• _TASK REQUIREMENTS_
Retype all of the data shown below, keeping every character the same.

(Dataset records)
++++++++++

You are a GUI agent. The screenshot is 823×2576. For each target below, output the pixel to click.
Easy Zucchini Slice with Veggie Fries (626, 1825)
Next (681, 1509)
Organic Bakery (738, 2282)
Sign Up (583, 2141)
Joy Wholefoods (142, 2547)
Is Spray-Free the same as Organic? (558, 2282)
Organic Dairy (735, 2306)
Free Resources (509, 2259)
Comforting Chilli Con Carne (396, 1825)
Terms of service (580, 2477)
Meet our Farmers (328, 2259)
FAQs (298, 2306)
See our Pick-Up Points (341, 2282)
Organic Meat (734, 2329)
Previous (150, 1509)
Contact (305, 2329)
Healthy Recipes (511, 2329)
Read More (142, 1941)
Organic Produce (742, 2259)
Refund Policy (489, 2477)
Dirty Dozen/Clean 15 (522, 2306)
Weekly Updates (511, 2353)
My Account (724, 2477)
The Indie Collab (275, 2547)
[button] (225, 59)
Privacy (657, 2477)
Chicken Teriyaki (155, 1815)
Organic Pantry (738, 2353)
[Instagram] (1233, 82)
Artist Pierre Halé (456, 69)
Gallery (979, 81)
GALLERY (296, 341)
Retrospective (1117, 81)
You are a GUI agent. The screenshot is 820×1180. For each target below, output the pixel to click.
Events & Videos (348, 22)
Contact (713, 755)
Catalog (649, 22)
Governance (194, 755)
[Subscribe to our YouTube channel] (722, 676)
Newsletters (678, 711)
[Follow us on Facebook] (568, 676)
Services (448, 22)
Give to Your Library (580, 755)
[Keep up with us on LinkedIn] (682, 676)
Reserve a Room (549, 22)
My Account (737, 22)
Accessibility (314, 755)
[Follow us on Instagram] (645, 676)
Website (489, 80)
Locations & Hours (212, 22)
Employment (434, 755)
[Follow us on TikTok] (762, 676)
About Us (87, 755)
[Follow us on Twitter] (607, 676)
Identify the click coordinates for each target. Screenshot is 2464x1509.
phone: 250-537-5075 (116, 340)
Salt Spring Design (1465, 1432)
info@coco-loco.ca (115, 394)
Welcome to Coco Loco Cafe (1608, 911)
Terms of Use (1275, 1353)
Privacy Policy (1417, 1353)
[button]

++++++++++

• _ANSWER SECTION_
You are a GUI agent. The screenshot is 823×2576. For each target below, output the pixel to click.
Easy Zucchini Slice with Veggie Fries (626, 1825)
Next (681, 1509)
Organic Bakery (738, 2282)
Sign Up (583, 2141)
Joy Wholefoods (142, 2547)
Is Spray-Free the same as Organic? (558, 2282)
Organic Dairy (735, 2306)
Free Resources (509, 2259)
Comforting Chilli Con Carne (396, 1825)
Terms of service (580, 2477)
Meet our Farmers (328, 2259)
FAQs (298, 2306)
See our Pick-Up Points (341, 2282)
Organic Meat (734, 2329)
Previous (150, 1509)
Contact (305, 2329)
Healthy Recipes (511, 2329)
Read More (142, 1941)
Organic Produce (742, 2259)
Refund Policy (489, 2477)
Dirty Dozen/Clean 15 (522, 2306)
Weekly Updates (511, 2353)
My Account (724, 2477)
The Indie Collab (275, 2547)
[button] (225, 59)
Privacy (657, 2477)
Chicken Teriyaki (155, 1815)
Organic Pantry (738, 2353)
[Instagram] (1233, 82)
Artist Pierre Halé (456, 69)
Gallery (979, 81)
GALLERY (296, 341)
Retrospective (1117, 81)
You are a GUI agent. The screenshot is 820×1180. For each target below, output the pixel to click.
Events & Videos (348, 22)
Contact (713, 755)
Catalog (649, 22)
Governance (194, 755)
[Subscribe to our YouTube channel] (722, 676)
Newsletters (678, 711)
[Follow us on Facebook] (568, 676)
Services (448, 22)
Give to Your Library (580, 755)
[Keep up with us on LinkedIn] (682, 676)
Reserve a Room (549, 22)
My Account (737, 22)
Accessibility (314, 755)
[Follow us on Instagram] (645, 676)
Website (489, 80)
Locations & Hours (212, 22)
Employment (434, 755)
[Follow us on TikTok] (762, 676)
About Us (87, 755)
[Follow us on Twitter] (607, 676)
Identify the click coordinates for each target. Screenshot is 2464x1509.
phone: 250-537-5075 (116, 340)
Salt Spring Design (1465, 1432)
info@coco-loco.ca (115, 394)
Welcome to Coco Loco Cafe (1608, 911)
Terms of Use (1275, 1353)
Privacy Policy (1417, 1353)
[button]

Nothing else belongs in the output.